Inside the unlocked or doorless doorways is a space beyond the
language of design. Surprising and exotic textures and forms are
visible within the faint remnants of the familiar commercial layouts
of the 1970’s branded spaces. The interior lighting, natural,
haphazard, and high contrast, brings full visibility to some spaces,
while others remain occluded and mysterious, where senses other
than sight are summoned to experience the space. A true manifestation
of a deconstructed architecture, inside veneer exfoliates, panels
peel, and drop ceilings drop. Holes appear, and spread, giving
angular views of the structural layers.
This “dead” mall is actually more alive than many
of its living counterparts: the building lives through its continuous
transformation and integration with its surroundings. Visitors
are free to interact with the space, to make modifications, adjustments,
renovations, as they see fit, and to make it their own, if only
for indefinate moments. Organic matter lives and thrives, especially
in the random atriums formed by the partial roof collapses. Grids
of floor tile are covered in carpets of moss, with flooded puddles,
which resemble a landscape of forests and lakes seen from above,
teasing one’s sense of scale and cartesian formality.
This is an inside out architecture, where full trees have reclaimed
some of the interior space, breaking through the linoleum and
the concrete floors, and where drifts of snow are free to migrate
through the corridors as far as they can, and hallways become
avenues of ice. Conversely, some of the interior materials have
begun to spill out the service doors and other apertures, a belching
of soaked drywall, carpet, mattresses, old appliances, display
cabinets, bringing some of the inside out to the exterior spaces.

Dixie Square Mall, Illinois. North face (winter.)
- CLUI photo by Steve Rowell

Dixie Square Mall, Illinois.
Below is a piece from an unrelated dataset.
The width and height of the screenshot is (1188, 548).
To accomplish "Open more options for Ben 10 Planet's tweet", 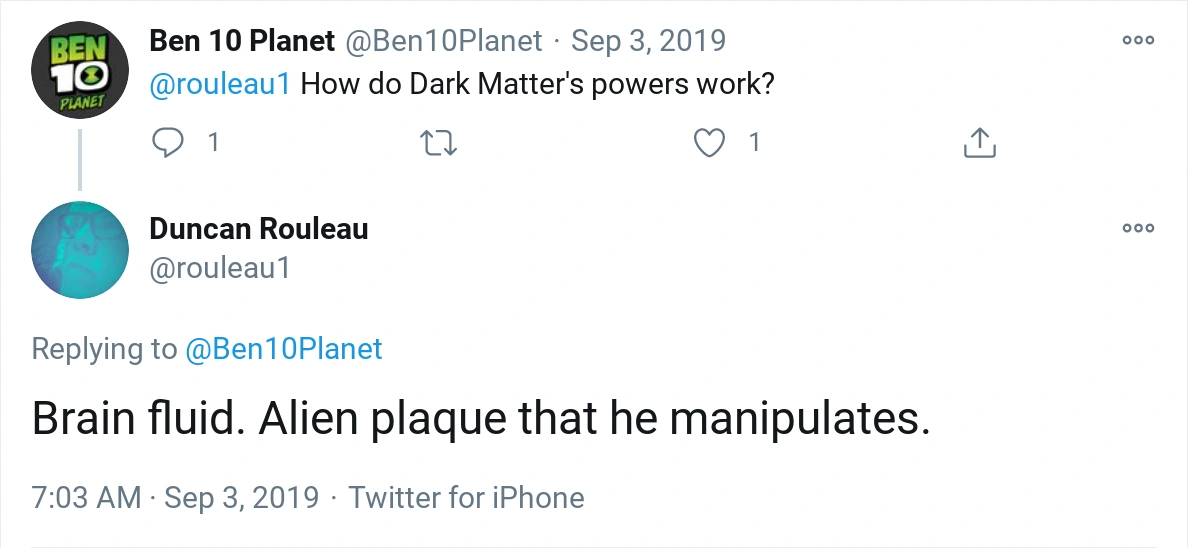I will (x=1138, y=41).
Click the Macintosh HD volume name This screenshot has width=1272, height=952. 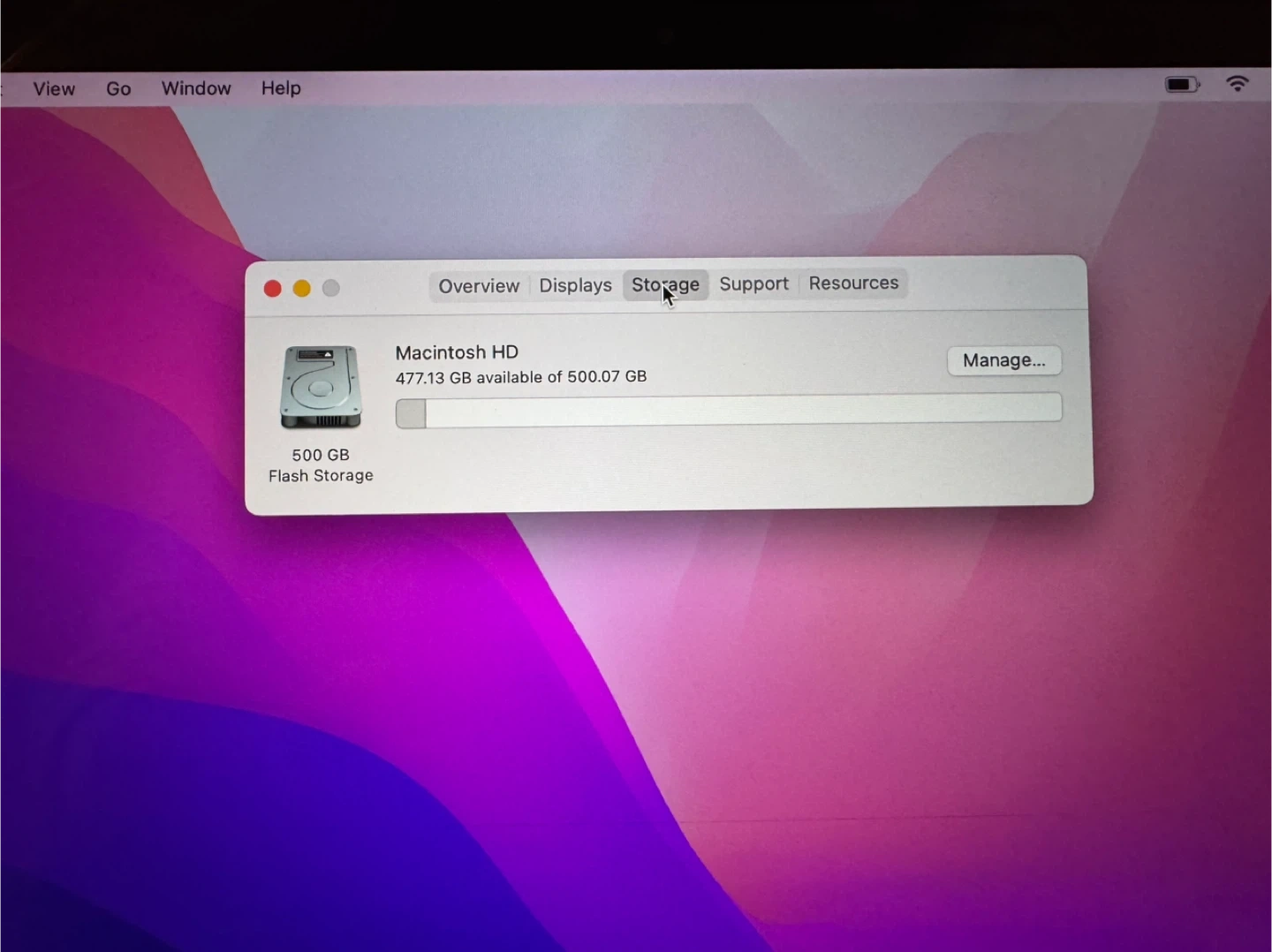[x=457, y=352]
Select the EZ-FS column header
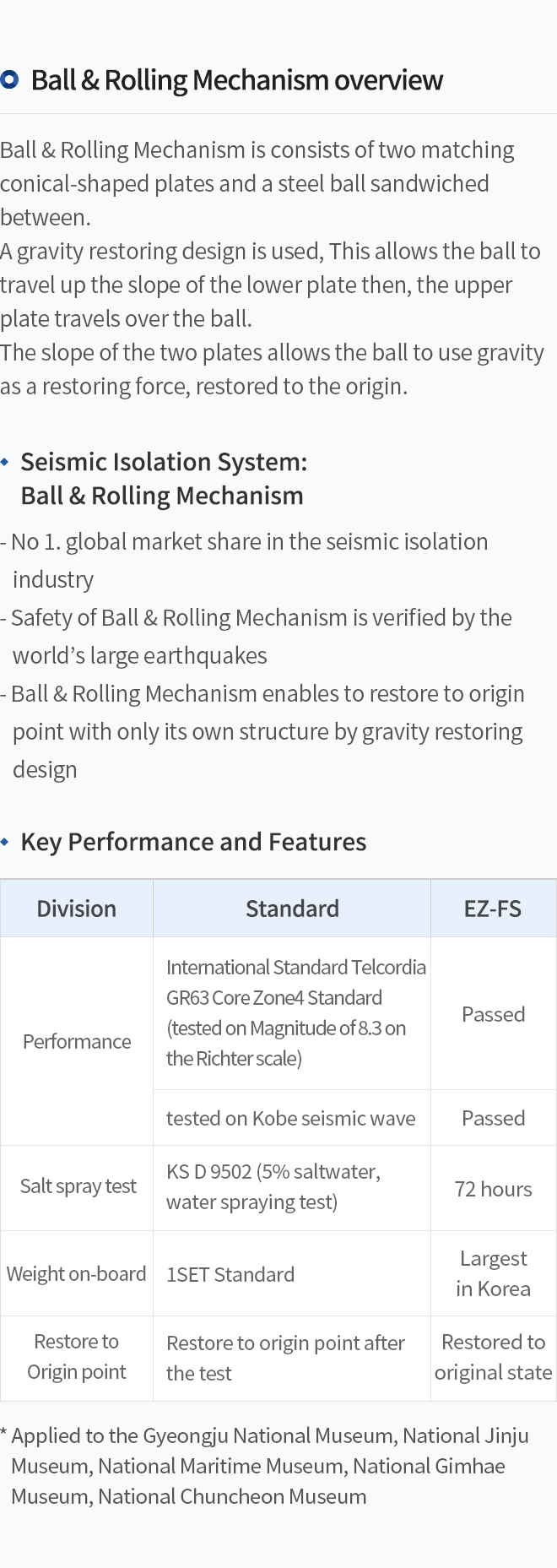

North face detail
(summer.)
- CLUI photo by Steve Rowell
And to top it off, there is a layer of artificial
construction and destruction, subtly and indelibly merged with
the existing history, further complicating the archeology of the
place: in 1980, a year after the mall closed, it was refashioned
for a film shoot, for a film that involved the destructive highspeed
perusal of the shops along its interior corridors. As the police
chase the Blues Brothers’ renegade police car through the
mall, Elwood casually comments on the new fashions, then steers
the car through another row of plate glass.
Dead Mall in Dead Mall

Part of the Dead Mall display in the Dead
Mall.
- CLUIphoto by Deborah Stratman
Amidst the mostly incidental displays
within the Dixie Square Mall, visitors may find the exhibit for
the Dead Mall design competition, that was hosted by the Los Angeles
Forum for Architecture and Urban Design (www.laforum.org)
during Fall of 2002 and the Spring of 2003, and supported by the
National Endowment for the Arts. As part of this Dead Mall landmark,
copies of the Dead Mall competition prints have been installed
on selected flat surfaces within the mall, and have become part
of the surficial material of the mall interior. While not officially
open to the public, the exhibit will, like the mall itself, be
on display indefinitely.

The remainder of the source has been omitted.